The plaintiffs argue that by failing to go public with the injury before the feverishly anticipated bout, the Philippine icon and his camp violated the Nevada Deceptive Trade Practices Act.
The suit filed in the US District Court in Las Vegas names Pacquiao, his manager Michael Koncz, promotional company Top Rank and Top Rank chair Bob Arum and president Todd DuBoef.
According to court documents available online, the lawsuit claims that when plaintiffs Stephane Vanel and Kami Rahbaran who bought tickets, forked out pay-per-view fees or bet on the fight the defendants “knew and had full knowledge and information that defendant Pacquiao had been seriously injured and was suffering from a torn rotator cuff.”
“Defendants further know that such injury would severely affect his performance,” the lawsuit says.
“None of the defendants informed or apprised the public or even the Nevada State Athletic Commission (NSAC) about the injury to defendant Pacquiao,” it says.
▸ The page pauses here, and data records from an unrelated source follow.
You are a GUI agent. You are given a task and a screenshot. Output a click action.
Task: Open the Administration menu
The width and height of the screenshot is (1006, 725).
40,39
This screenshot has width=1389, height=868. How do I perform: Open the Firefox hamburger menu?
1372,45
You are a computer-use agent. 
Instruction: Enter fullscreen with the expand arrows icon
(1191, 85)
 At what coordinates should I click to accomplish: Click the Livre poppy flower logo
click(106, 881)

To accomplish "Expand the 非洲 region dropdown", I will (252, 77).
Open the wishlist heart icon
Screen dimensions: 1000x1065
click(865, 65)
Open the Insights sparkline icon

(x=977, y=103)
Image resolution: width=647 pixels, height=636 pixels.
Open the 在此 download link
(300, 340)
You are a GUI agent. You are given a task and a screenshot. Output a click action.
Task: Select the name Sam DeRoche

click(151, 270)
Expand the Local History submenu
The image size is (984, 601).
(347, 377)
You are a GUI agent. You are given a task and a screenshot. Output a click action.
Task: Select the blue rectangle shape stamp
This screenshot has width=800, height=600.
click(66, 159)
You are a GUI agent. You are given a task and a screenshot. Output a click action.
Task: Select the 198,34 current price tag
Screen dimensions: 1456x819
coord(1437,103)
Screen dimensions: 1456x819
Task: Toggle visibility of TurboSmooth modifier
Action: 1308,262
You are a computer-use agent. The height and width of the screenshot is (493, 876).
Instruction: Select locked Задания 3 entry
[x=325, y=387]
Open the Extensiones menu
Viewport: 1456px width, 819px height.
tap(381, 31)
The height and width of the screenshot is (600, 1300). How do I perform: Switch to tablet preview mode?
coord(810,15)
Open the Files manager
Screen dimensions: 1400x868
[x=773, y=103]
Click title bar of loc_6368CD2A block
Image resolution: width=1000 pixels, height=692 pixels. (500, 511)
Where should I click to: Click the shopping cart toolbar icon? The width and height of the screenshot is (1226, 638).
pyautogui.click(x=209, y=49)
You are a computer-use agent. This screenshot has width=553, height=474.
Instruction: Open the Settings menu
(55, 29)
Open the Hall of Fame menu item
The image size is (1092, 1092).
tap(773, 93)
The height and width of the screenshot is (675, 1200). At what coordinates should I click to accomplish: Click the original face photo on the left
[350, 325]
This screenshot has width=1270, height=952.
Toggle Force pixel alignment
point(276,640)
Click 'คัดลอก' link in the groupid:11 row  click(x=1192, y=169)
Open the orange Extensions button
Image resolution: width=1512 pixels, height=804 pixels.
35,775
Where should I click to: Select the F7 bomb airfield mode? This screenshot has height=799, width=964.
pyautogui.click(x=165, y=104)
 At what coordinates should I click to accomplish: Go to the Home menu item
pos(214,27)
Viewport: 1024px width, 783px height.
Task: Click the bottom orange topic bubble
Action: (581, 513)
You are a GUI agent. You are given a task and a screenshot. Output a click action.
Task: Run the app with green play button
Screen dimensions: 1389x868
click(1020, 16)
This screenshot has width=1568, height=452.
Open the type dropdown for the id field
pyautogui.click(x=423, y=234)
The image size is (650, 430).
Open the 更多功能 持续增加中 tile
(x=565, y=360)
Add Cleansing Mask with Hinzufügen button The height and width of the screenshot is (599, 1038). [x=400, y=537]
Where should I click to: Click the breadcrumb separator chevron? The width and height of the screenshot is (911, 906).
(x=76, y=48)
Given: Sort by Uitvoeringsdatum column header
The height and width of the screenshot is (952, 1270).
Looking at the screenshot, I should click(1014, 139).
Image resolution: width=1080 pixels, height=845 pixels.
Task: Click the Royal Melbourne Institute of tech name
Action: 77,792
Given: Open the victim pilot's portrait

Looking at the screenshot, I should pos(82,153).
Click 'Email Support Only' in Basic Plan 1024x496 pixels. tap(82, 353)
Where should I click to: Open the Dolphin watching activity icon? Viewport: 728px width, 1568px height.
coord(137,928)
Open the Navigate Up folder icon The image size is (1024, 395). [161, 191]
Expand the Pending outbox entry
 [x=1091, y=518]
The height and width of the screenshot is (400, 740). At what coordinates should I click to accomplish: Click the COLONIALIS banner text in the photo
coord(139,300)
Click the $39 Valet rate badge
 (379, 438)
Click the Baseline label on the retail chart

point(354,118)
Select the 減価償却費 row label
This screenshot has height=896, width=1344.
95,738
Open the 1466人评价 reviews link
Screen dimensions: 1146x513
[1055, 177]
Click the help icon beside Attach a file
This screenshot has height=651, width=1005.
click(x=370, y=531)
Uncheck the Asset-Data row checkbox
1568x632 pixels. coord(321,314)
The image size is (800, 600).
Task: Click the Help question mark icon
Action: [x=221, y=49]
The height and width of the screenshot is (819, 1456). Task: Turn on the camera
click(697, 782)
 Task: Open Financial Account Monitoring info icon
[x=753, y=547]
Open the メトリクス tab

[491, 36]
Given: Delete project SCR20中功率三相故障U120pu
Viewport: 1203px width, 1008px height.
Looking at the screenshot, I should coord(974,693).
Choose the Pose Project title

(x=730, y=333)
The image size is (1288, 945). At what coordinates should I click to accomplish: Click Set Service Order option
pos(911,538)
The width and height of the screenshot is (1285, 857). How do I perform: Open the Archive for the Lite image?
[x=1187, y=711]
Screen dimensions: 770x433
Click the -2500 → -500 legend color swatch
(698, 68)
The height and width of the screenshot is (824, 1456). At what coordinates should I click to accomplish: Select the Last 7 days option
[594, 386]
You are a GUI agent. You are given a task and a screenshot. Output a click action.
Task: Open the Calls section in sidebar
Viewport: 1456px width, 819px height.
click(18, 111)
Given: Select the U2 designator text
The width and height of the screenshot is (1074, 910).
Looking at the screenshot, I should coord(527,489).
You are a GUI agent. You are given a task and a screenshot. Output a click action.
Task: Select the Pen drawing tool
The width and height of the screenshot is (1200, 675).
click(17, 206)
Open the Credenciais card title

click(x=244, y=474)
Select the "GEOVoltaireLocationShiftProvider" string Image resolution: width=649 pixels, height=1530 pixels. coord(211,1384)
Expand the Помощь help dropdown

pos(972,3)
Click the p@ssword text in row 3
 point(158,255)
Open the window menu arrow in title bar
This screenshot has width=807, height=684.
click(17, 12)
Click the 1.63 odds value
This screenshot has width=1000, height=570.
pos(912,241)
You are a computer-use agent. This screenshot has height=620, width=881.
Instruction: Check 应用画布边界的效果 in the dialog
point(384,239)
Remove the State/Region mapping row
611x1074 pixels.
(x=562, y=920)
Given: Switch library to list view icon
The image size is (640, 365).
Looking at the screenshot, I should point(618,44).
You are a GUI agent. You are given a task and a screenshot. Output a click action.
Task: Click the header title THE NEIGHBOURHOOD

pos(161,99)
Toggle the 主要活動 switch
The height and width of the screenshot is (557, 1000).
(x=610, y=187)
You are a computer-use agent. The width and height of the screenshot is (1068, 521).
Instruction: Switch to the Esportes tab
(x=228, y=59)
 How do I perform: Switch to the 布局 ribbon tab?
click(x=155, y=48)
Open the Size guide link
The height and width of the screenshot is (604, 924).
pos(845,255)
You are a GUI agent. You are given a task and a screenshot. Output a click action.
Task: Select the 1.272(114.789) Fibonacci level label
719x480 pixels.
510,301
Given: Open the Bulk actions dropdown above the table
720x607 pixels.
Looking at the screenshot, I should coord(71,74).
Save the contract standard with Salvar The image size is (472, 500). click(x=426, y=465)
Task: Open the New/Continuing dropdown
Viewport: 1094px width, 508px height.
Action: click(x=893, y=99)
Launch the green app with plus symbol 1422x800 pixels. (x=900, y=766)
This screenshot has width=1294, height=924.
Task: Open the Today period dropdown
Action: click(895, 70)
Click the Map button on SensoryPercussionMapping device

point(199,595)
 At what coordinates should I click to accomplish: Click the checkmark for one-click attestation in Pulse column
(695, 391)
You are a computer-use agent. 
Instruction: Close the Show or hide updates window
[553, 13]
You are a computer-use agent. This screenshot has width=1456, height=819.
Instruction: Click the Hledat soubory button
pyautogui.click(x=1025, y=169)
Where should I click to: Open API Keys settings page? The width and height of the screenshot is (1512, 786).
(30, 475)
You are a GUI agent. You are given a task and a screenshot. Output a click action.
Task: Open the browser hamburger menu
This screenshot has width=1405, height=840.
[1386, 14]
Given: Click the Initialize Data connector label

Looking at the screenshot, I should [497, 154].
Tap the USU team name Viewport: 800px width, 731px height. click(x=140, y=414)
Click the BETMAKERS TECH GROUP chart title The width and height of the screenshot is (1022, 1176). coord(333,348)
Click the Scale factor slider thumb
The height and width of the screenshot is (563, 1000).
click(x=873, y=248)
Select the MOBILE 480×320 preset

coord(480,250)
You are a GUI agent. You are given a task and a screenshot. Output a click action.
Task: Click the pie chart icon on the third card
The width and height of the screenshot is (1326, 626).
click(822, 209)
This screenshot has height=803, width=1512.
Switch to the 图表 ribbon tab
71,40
The clash between Pacquiao and Mayweather at the MGM Grand Garden Arena was billed the “Fight of the Century.” It’s certainly set to go down as the most lucrative bout in history, with possible revenue of $400 million.
That could include as many as 3 million pay-per-view purchases, at about $100 each.
The bout went the full scheduled 12 rounds, Mayweather easily winning on the three judges’ scorecards to take his perfect record to 48-0.
After the fight, Pacquiao and Top Rank revealed the 36-year-old had been injured in training camp some three weeks earlier.
They said he’d been cleared by doctors to fight, although they had expected him to be able to take an anti-inflammatory injection on fight night, but the NSAC ultimately denied him.